Canon PowerShot N: Picture quality
The PowerShot N packs a f/3.0 – f/5.9, 5.0 – 40.0 mm lens along with a 12.1MP sensor and while it can't offer the kind of picture quality that you'd get from a high-end model like the Panasonic LX7 or Sony RX100, the PowerShot offers pretty decent images. Pictures pack punchy colours and good contrast.
The touch AF is very much aimed at smartphone users, and it does a good job, although we did notice the focus going a little soft towards the edge of the frame on some shots.
Shots taken at the upper levels of the 80-6400 range lose a lot in terms of detail, but that's not exactly unusual for a compact.

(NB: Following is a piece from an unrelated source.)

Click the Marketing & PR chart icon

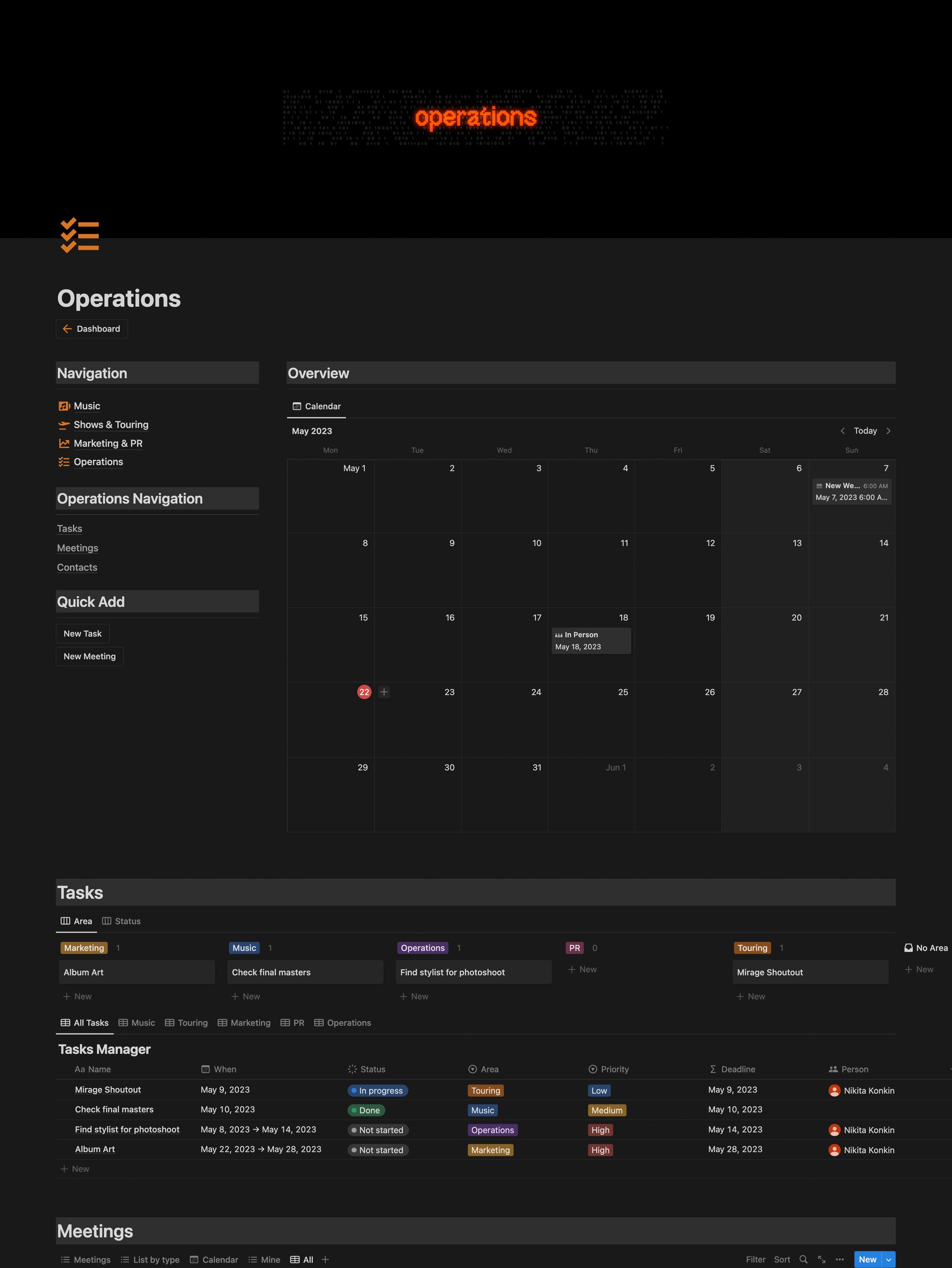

The creative mode is a nice touch in that it takes six shots at a time - one conventional snap, plus five to which it assigns various crops and retro filters. It's an easy way of grabbing Instagram-style shots without having to stop and think about which filter you want before or after you've taken you picture.
Just leave the mode switched on and the camera does the work for you. We got some decent results, although some might prefer to choose their own effects.
Aside from the creative mode, there's also a small of selection of standard filters than can be selected including fisheye, miniature (tilt-shift), toy camera, soft focus and monochrome.
Canon PowerShot N: Video
The PowerShot N can capture full HD 7920x1080 video and will also record while using the filters such as monochrome. Results are impressive, especially when it comes to colour reproduction.
When using the zoom in video mode, it operates at a much slower speed and less mechanical noise, although this does still get picked up by the on-board microphone.
Canon PowerShot N: Wi-Fi
The PowerShot includes built-in Wi-Fi, accessed by a single button on the side. We found that the camera took several attempts to connect to our Wi-Fi each time and didn't want to connect to our iPhone 4S hotspot without a struggle.
Once connected, the whole connected experience isn't terribly straightforward, as you still can't upload directly from the camera to, say Facebook. Instead, you're required to transfer the photos to another device then upload them from there, so it's not quite as slick as the Android-toting Samsung Galaxy Camera.
We uploaded our snaps to an iPhone 4S using the iOS Canon CameraWindow app. After viewing and selecting photos in the app, these then have to be saved to the image library on your phone before being uploaded. It's a bit of debacle, considering that you could just take the snaps with your camera, and upload directly from there.
Admittedly not all phones have a camera as good as this one, but top-tier handsets such as the HTC One and Sony Xperia Z can definitely give the PowerShot N a run for its money.
Canon PowerShot N: Battery
The small rechargeable NB-9L Li-ion battery offers up to 200 shots, says Canon, which we found to be a modest estimate. The battery is charged by plugging the charger directly into the camera, so the PowerShot is out of action while it's being powered up.
Canon PowerShot N: Verdict
The Canon PowerShot N is a nice idea and it's great to see one of the big camera brands doing something a bit different. We like the overall design and the pint-sized dimensions, and the creative mode is a nice touch.
However, the fact that the uploading over Wi-Fi is rather convoluted makes the camera slightly less compelling and not that much different to having a top-tier smartphone (which, by contrast, you can upload from with ease).
The main advantage the PowerShot has over a phone is the optical zoom. It's a fun little compact, but the slight lack of manual options and the oddly unintuitive shutter button make the price tag too high.